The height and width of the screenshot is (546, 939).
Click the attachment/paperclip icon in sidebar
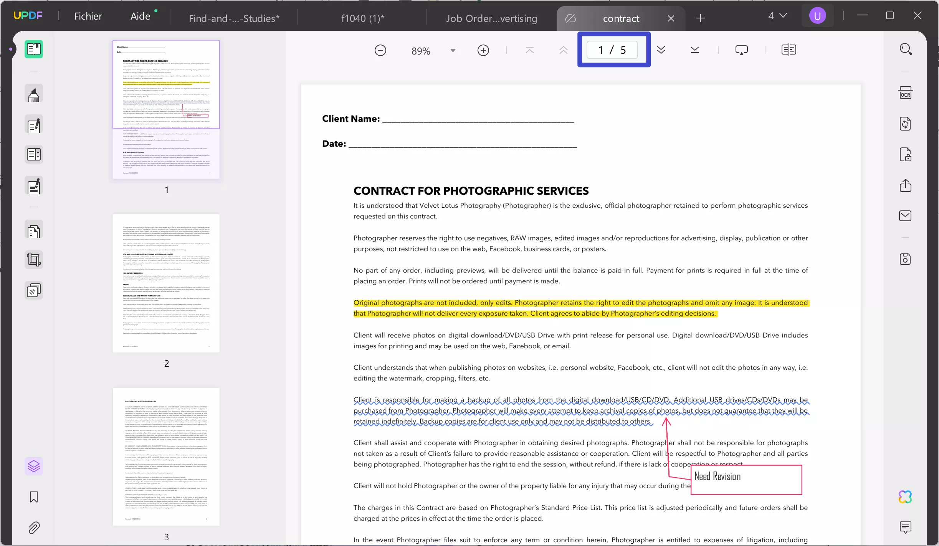[x=34, y=528]
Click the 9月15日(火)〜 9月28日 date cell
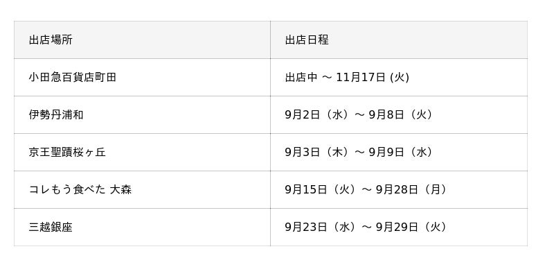Viewport: 554px width, 267px height. [x=399, y=189]
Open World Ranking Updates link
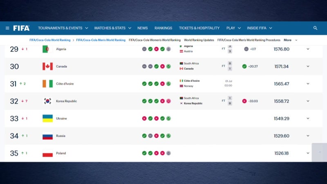The width and height of the screenshot is (327, 184). [x=199, y=40]
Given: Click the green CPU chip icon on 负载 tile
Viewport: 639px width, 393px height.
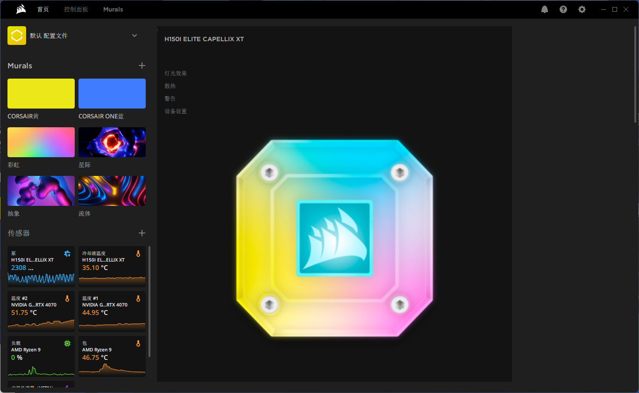Looking at the screenshot, I should 68,343.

What the exercise asks:
The entries above are to be retyped exactly, with each picture left out.

Finished exercise:
The height and width of the screenshot is (546, 939).
Click the attachment/paperclip icon in sidebar
[x=34, y=528]
Click the 9月15日(火)〜 9月28日 date cell
Viewport: 554px width, 267px height. [x=399, y=189]
Open World Ranking Updates link
The width and height of the screenshot is (327, 184). [x=199, y=40]
Given: Click the green CPU chip icon on 负载 tile
Viewport: 639px width, 393px height.
Looking at the screenshot, I should 68,343.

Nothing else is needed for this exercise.